Context: https://github.com/edwardz246003/IIS_exploit

Microsoft Windows Server 2003 R2 with WebDAV and PROPFIND enabled is vulnerable to remote code execution. Metasploit module should be out soon.

At first this sounds scary. Even though 2003 R2 is EOL, Shodan shows more than 600k internet facing servers running IIS 6.0, most of them in MS Server 2003.

However, in order for the specific vulnerability to be exploited, it seems like the PROPFIND header needs to be enabled.

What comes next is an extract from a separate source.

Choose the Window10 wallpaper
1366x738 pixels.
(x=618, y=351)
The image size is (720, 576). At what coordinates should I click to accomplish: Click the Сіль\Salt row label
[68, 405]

I run a little experiment and together with my kindergarten maths I calculated that approximately out of the 600.000 servers that run IIS 6.0, only 10% (~60.000) of them are potentially vulnerable. Thats ~1% of the world’s webservers.

How was this calculated:

I used Shodan to get a list of 10.000 IPs running IIS 6.0. After that, a simple python script that fires a curl request with the PROPFIND header.

The vast majority of them respond with “501 Not Implemented”, “403 Forbidden”, or “400 Bad Request”. I’m assuming all of the above indicate that the vulnerability is not present.

However, a good 10% of them replied with “HTTP/1.1 411 Length Required” indicating that they are vulnerable.

The above is a very rough calculation. WebDAV could be enabled per directory or per virtual host in which case they wouldn’t be caught, so the total number might be bigger. Hat tip to @rbmaslen for this.

Its interesting to see if Microsoft is going to make an exception and issue a hotfix for this.